The lines from the one containing "The image size" to the end of the entries, both included, are what you need to transcribe exactly, without pictures and without anything else.

Stored data:

--- START ---

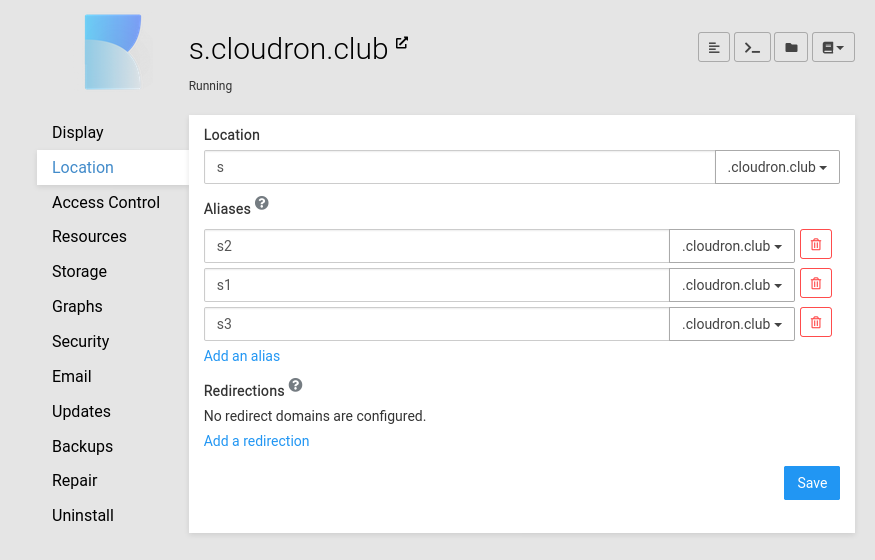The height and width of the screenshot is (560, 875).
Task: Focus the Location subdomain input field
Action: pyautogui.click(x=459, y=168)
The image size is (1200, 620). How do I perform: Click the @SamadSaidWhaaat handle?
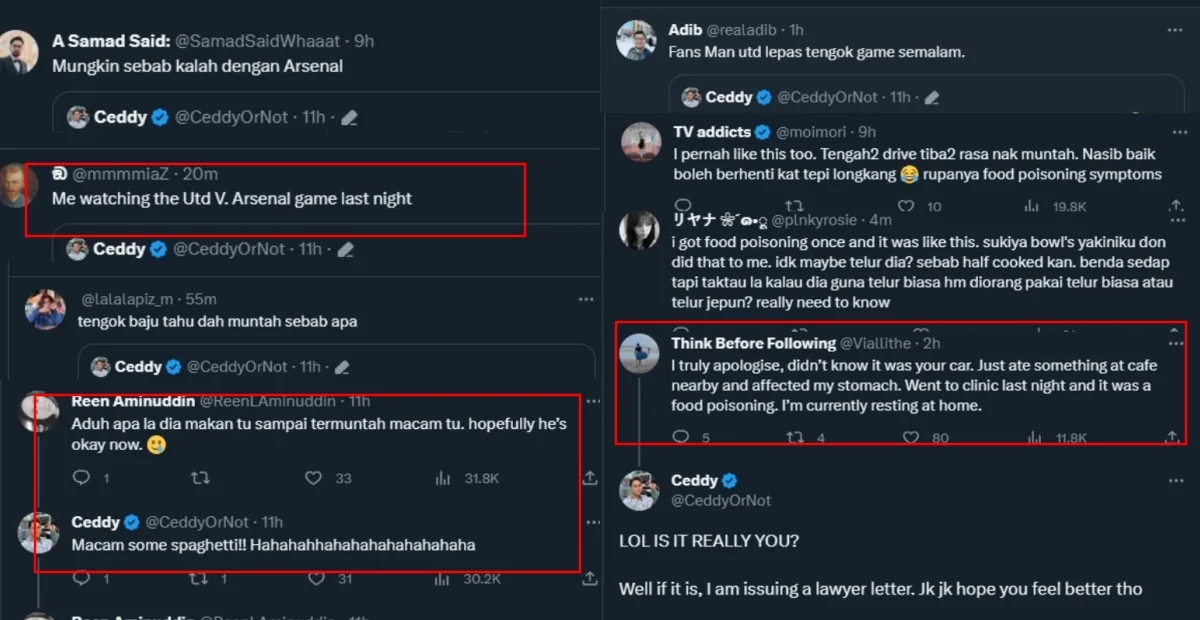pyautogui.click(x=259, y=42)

--- END ---

» Answer box:
The image size is (1200, 620). How do I perform: Click the @SamadSaidWhaaat handle?
pyautogui.click(x=259, y=42)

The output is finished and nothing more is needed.